Troy Reed, his father, playfully corrected him, one of many light moments Wednesday in the “enchanted forest” area of the hospital where former Nationwide champion Ricky Stenhouse Jr., plus current series competitors Trevor Bayne and Chad Hackenbracht greeted patients and their families ahead of Saturday’s event.

For the drivers -- who chatted, signed autographs, posed for pictures and gave away toy cars and stuffed animals -- the chance to talk to Reed and other patients was an eye-opener. 

“We always look to come here to give them something, but just the way they carry themselves will pump you up,” Bayne said. “It’s great to be here and just spend time with these guys.” 

The appearance unofficially kicked off events leading up to the inaugural Nationwide race at Mid-Ohio, but also served as a reminder of the unique sponsorship arrangement with the children’s hospital. The insurance company’s foundation made a $50 million gift to the hospital in 2006; having the hospital’s name as part of the race title only broadens awareness of the facilities' reach.

“It’s really a privilege to have this gift, this race brought to us by Nationwide Insurance,” said Niki Shafer, the vice president of annual giving for Nationwide Children’s Hospital. “They’ve been a decades-long partner of the hospital and they just keep bringing us these wonderful assets to be able to share our story.”

#### What is expected:
Write a continuation of the article about the Nationwide drivers' visit to the children's hospital, starting after its last sentence.

Saved data entries:
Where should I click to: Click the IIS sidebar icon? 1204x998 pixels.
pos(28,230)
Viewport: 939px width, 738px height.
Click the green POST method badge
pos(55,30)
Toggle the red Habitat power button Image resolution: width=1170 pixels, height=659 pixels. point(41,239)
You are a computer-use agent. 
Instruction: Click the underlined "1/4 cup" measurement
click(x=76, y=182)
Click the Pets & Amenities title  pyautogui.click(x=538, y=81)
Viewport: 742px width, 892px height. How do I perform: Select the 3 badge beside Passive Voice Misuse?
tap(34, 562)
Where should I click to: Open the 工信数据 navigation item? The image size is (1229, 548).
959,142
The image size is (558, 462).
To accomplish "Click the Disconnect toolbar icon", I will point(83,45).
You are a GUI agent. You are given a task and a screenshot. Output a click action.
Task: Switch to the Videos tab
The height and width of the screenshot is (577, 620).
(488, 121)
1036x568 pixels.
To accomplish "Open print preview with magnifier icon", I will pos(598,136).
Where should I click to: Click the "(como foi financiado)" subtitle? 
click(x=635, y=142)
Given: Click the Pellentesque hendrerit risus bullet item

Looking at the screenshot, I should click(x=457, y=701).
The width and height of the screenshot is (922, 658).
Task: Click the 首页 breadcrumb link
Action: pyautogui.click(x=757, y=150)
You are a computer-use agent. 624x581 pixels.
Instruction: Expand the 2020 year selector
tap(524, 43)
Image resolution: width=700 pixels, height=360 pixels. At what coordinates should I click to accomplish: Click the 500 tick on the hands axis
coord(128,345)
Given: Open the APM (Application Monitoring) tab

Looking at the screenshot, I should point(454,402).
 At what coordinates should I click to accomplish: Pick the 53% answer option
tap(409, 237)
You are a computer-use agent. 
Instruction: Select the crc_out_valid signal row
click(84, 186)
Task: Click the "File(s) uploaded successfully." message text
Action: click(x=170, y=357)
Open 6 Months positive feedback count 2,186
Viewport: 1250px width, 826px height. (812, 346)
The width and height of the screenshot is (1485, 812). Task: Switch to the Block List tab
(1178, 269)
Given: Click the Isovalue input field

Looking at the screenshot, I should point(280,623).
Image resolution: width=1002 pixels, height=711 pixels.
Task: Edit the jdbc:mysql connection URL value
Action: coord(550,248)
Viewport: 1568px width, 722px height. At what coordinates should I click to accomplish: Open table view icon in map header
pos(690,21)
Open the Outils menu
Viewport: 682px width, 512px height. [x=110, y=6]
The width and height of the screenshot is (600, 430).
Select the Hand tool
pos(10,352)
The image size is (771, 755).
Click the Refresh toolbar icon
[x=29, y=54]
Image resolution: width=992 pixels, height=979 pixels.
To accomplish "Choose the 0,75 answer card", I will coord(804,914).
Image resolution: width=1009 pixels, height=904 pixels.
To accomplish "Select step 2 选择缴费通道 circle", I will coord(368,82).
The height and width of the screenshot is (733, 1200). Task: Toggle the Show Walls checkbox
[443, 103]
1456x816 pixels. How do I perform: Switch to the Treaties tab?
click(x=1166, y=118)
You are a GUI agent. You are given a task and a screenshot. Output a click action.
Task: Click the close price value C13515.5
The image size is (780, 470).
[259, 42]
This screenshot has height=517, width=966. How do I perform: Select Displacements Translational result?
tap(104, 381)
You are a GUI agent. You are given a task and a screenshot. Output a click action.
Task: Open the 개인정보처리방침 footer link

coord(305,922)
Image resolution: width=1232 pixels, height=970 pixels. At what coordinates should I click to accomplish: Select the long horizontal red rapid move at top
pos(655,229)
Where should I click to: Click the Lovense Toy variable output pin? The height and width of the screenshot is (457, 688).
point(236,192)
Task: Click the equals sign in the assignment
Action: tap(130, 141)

#### Response box:
At least six “patient champions,” including Reed, will attend Saturday’s event and at least 13 cars will carry special emblems or paint schemes representing patients from each driver’s home state. Fittingly, Reed’s image will be carried on the hood of Ohio native Sam Hornish Jr.’s No. 12 Penske Racing Ford.

The Reed family’s connection to Mid-Ohio and NASCAR isn’t new. Troy Reed, a firefighter in Mansfield, worked as part of the safety team at the 2.4-mile road course years ago and has attended races at Bristol Motor Speedway and Chicagoland Speedway among others.

He said he’s anxiously awaiting Saturday’s race, not just for the experience but for the ability to spread the word about the facility that has cared so lovingly for his son.

“We’ve been NASCAR fans for a long time,” Troy Reed said. “It’s very cool. It’s a great opportunity for us to have some fun. He’s spent the last year and half not having fun, so it’s good to see him have fun, but more importantly for us, it’s good because it can bring some awareness for pediatric cancer. ... There’s a lot of kids still fighting that battle that he’s been lucky enough to win.”